*Aufgabe 1*
Schreibe einen Teil der Einträge als JSON-Liste von Zeichenketten um, mit einer Zeichenkette je Zeile und ohne Leerzeilen. Beginne bei der Zeile der Einträge, die „so click(x=198, y=82).“ enthält, und höre nach der Zeile mit „center [426, 212].“ auf.
*Aufgabe 2*
Führe bitte den Text über die EU-Grenzüberwachung im Mittelmeer und die Zusammenarbeit mit der libyschen Küstenwache ab seinem letzten Satz weiter.

*Vorliegender Text*
Das Mittelmeer überspannt ein unsichtbares Überwachungsnetzwerk, eine Art Grenz-Geheimdienst der EU. Die EU-Grenzpolizeiagentur Frontex setzt dafür Drohnen und Satelliten ein – sie liefern der Zentrale in Warschau quasi ein Live-Bild der Lage im Mittelmeer. Das sogenannte EUROSUR-System soll einem hochgerüsteten Kampf gegen illegale Migration und Drogen- sowie Menschenhandel dienen. Im Wasser sind die EU-Länder aber oftmals auf das rechtzeitige Eingreifen der libyschen Küstenwache angewiesen. Sie sollen etwa Geflüchtete in ihren Booten retten – Kritiker sagen zurückschieben – und zwar bevor sie die Gewässer von EU-Staaten erreichen.
Derzeit arbeiten die europäischen Staaten intensiv daran, den Grenzschutz im Mittelmeer juristisch neu zu ordnen. Offenbar mit dem Ziel, neue maritime Türsteher einzubinden, allen voran: die libysche Küstenwache. Bislang verhindern die Regeln der Frontex-Verordnung, dass die EU-Grenzpolizei sensible Informationen mit Nicht-EU-Staaten wie Libyen teilt. Das soll sich bald ändern, weswegen die EU zwei neue Wege einschlägt.
Eine schnelle Kooperation der EU mit dem nordafrikanischen Land soll auf dem kleinen europarechtlichen Umweg erfolgen: Libyen soll noch bis Ende des Jahres an das EU-Anrainerstaaten-Netzwerk "Seepferdchen Mittelmeer" angeschlossen werden. Das ergibt sich aus einer Antwort des Auswärtigen Amtes (AA) auf eine kleine Anfrage des europapolitischen Sprechers der Linken-Fraktion im Bundestag, Andrej Hunko, die LTO exklusiv vorliegt. Damit ist offiziell, was lange nur vermutet wurde.
Linken-Europapolitiker: "Ganz klar EU-Verträge gebrochen"
Durch den Anschluss können die Schiffe der libyschen Küstenwache dann offiziell eine Meldung erhalten, sobald die EU-Anrainerstaaten mit ihren Überwachungssystemen ein sicherheitsrelevantes Ereignis entdecken. Das kann ein havarierter Tanker oder aber auch ein Flüchtlingsboot auf dem Mittelmeer sein. Umgekehrt können auf diesem Weg auch Informationen der Libyer vom Mittelmeer in das europäische Netz fließen, etwa zu Schiffskoordinaten. In dem Netzwerk mit dem putzig klingenden Namen organisieren all diejenigen EU-Staaten gemeinsam ihren Grenzschutz, die eine Mittelmeeraußengrenze haben, also Frankreich, Spanien, Italien, Portugal, Malta, Griechenland und Zypern.

*Auszug der Einträge*
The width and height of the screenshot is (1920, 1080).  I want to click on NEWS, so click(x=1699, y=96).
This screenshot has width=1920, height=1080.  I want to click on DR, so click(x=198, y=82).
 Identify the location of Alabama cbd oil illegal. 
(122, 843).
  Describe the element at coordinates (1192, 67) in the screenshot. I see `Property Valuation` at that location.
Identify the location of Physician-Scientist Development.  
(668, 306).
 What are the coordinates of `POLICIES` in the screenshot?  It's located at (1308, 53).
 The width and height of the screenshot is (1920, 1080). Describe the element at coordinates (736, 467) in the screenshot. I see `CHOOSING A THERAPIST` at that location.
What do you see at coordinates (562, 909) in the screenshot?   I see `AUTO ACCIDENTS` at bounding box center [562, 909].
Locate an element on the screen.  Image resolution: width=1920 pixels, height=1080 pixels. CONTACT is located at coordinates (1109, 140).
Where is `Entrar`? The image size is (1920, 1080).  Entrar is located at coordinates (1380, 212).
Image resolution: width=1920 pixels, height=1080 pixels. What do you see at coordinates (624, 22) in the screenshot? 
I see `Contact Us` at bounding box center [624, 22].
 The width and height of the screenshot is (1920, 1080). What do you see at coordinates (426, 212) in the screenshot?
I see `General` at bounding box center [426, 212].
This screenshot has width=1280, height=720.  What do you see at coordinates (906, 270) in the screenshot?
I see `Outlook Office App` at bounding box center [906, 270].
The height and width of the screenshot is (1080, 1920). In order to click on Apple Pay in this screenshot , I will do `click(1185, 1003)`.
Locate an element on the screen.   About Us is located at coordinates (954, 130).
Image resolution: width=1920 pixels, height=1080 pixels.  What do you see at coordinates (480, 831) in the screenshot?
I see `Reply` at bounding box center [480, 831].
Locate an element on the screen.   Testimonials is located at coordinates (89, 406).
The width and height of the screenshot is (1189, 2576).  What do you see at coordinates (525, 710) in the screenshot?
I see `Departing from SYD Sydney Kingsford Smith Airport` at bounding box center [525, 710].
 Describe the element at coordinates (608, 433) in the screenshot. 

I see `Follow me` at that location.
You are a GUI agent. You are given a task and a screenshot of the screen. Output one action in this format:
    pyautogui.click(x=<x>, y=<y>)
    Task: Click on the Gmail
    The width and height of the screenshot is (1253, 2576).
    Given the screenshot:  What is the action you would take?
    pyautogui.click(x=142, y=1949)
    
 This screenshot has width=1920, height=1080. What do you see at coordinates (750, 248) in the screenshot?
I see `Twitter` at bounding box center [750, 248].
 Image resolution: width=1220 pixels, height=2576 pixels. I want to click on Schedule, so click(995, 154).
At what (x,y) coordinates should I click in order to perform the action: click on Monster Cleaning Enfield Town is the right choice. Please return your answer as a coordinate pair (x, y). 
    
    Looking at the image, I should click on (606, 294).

*Erwartete Antwort 1*
[
  "This screenshot has width=1920, height=1080.  I want to click on DR, so click(x=198, y=82).",
  " Identify the location of Alabama cbd oil illegal. ",
  "(122, 843).",
  "  Describe the element at coordinates (1192, 67) in the screenshot. I see `Property Valuation` at that location.",
  "Identify the location of Physician-Scientist Development.  ",
  "(668, 306).",
  " What are the coordinates of `POLICIES` in the screenshot?  It's located at (1308, 53).",
  " The width and height of the screenshot is (1920, 1080). Describe the element at coordinates (736, 467) in the screenshot. I see `CHOOSING A THERAPIST` at that location.",
  "What do you see at coordinates (562, 909) in the screenshot?   I see `AUTO ACCIDENTS` at bounding box center [562, 909].",
  "Locate an element on the screen.  Image resolution: width=1920 pixels, height=1080 pixels. CONTACT is located at coordinates (1109, 140).",
  "Where is `Entrar`? The image size is (1920, 1080).  Entrar is located at coordinates (1380, 212).",
  "Image resolution: width=1920 pixels, height=1080 pixels. What do you see at coordinates (624, 22) in the screenshot? ",
  "I see `Contact Us` at bounding box center [624, 22].",
  " The width and height of the screenshot is (1920, 1080). What do you see at coordinates (426, 212) in the screenshot?",
  "I see `General` at bounding box center [426, 212]."
]

*Erwartete Antwort 2*
Auf der anderen Seite des Mittelmeers ist noch nicht klar, welche Behörde in Libyen genau die Aufgaben im Mittelmeer in Kooperation mit der EU übernehmen soll. Anders als etwa in Deutschland wird die Küstenwache vor Libyen nicht zivil organisiert, sondern vom Militär übernommen, ihre genaue Rolle wird immer wieder kritisiert.
Wenn Libyen nun also an dem Unternetzwerk "Seepferdchen Mittelmeer" teilnimmt, könnte Libyen über die EU-Mittelmeeranrainerstaaten auch Zugang zum großen Überwachungsnetzwerk EUROSUR bekommen, befürchtet Hunko: "Behörden in Libyen sollen noch im Dezember an das europäische Überwachungssystem EUROSUR angeschlossen werden." Die militärische Küstenwache erhalte auf diese Weise die Koordinaten von Flüchtlingsbooten. "Das legitimiert die brutale Truppe, die für Menschenrechtsverletzungen gegenüber Geflüchteten berüchtigt ist", so Hunko.
"Hier werden ganz klar die EU-Verträge gebrochen, denn EUROSUR steht ausschließlich den Mitgliedstaaten der Europäischen Union offen", kritisiert der Politiker. Durch die Hintertür werde jetzt Libyen angeschlossen. "Dieser Rechtsbruch soll in Zukunft legal werden, indem die EUROSUR-Verordnung hinsichtlich der Weitergabe von sensiblen Informationen an Drittstaaten überarbeitet wird."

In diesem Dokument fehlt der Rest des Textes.